Torneo Argentino A's Luján de Cuyo became Díaz's fifth career club in July 2000. He then, shortly into 2000–01, went back to Argentino, before heading off to Defensores de Belgrano of Primera B Metropolitana in January 2001. They won promotion as champions within his first six months, though he didn't feature in any league fixtures; he'd eventually participate in a total of fifteen matches for them between 2002 and 2003, though he'd leave midway through 2002–03 to drop down a tier to Sarmiento.
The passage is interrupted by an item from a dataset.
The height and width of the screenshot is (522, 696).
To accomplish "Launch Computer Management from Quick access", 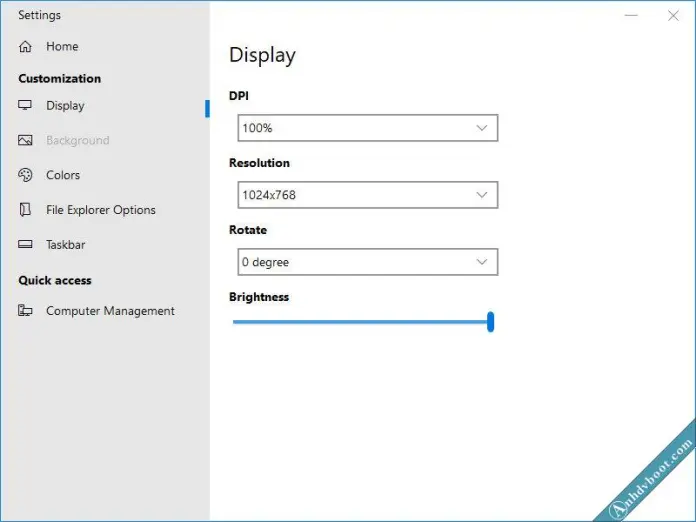I will (110, 311).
He lasted six months and made eighteen appearances. July 2003 saw Díaz leave for Costa Rica and Cartaginés.

After becoming the club's first foreign goalkeeper, Díaz appeared ninety-eight times for Cartaginés across the 2003–04, 2004–05 and 2005–06 seasons. He returned to his homeland in July 2006 with Torneo Argentino A club Gimnasia y Esgrima, though after six appearances he headed back to Costa Rica with Carmelita in early 2007. Six appearances followed, which preceded Díaz going to Brujas in mid-2007. He remained for one and a half seasons, before switching Desamparados for San Ramón by agreeing terms with Ramonense in January 2009. Midway through that year, Díaz put pen to paper to rejoin Cartaginés.
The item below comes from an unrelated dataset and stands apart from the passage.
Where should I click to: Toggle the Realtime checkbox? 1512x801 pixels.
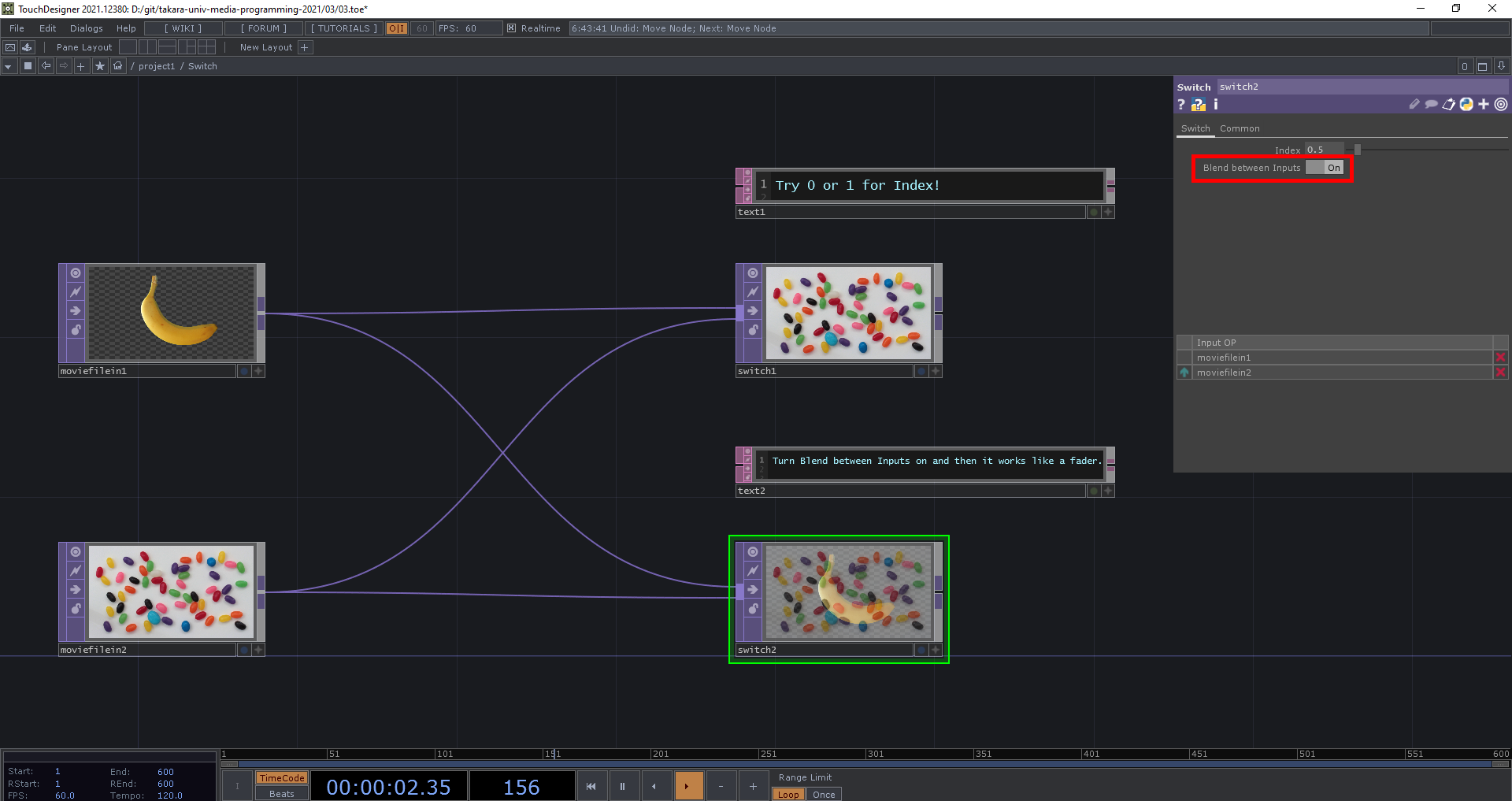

After being sent off in the final match of his second spell with Cartaginés against Santos de Guápiles on 11 April 2010, Díaz sealed a move to Primera División de Ascenso outfit Cobán Imperial. His stay in Guatemala lasted just a few months, before the goalkeeper secured a contract with newly promoted Ecuadorian Serie B side Deportivo Quevedo in January 2011. In the succeeding June, a return to Costa Rica with Orión was completed. He remained for the entirety of 2011–12, which concluded with relegation to the Segunda División. Díaz spent the first half of 2012–13 back in Guatemalan football with tier two's Petén.
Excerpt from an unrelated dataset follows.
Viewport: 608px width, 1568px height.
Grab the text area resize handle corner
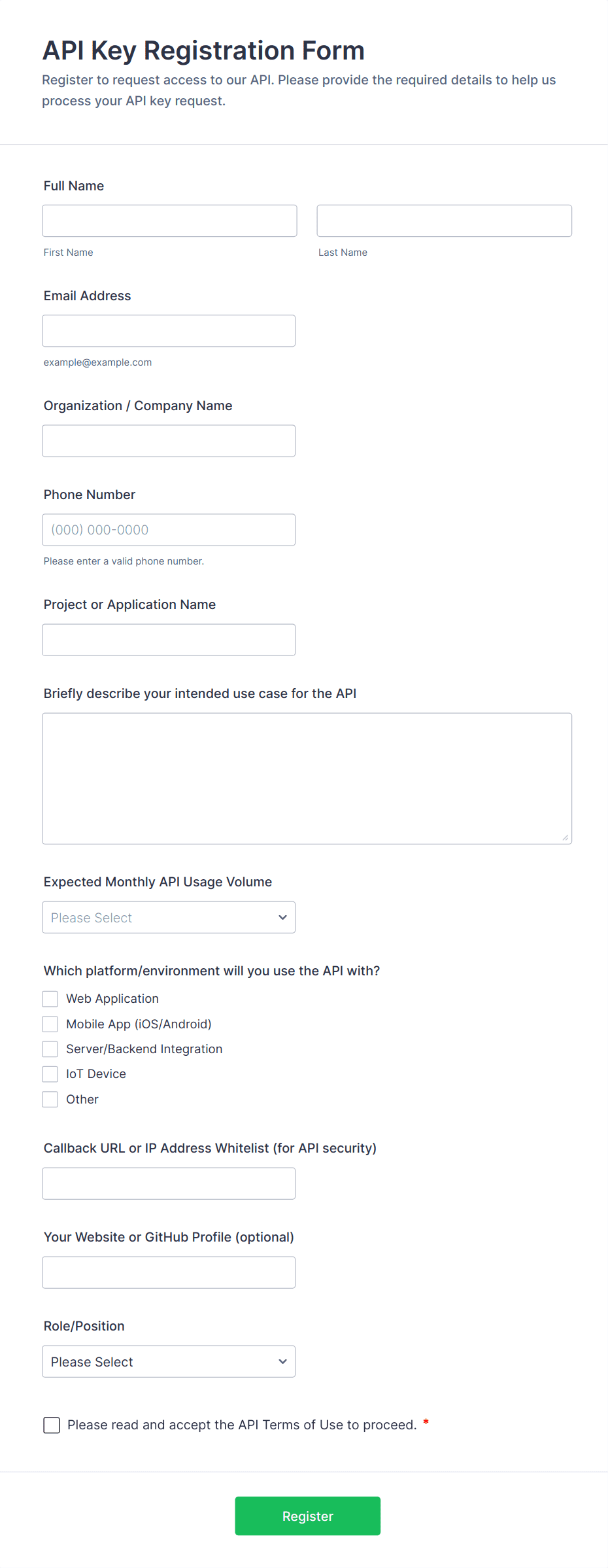click(566, 837)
Costa Rica's Puntarenas became Díaz's seventeenth career club in January 2013, as the six-month stint with the Primera División club preceded a short spell with Guatemala's lower league Sayaxché. January 2015 saw Díaz go to Costa Rica again as he joined Segunda División outfit Turrialba. A third spell in Guatemala arrived one year later as he signed for Deportivo Malacateco. He made his debut in Liga Nacional on 24 January 2016 versus Xelajú, which was the first of twenty-seven matches in 2015–16. Díaz would feature twenty-six times in the first part of 2016–17, before spending the rest of the season with Xelajú.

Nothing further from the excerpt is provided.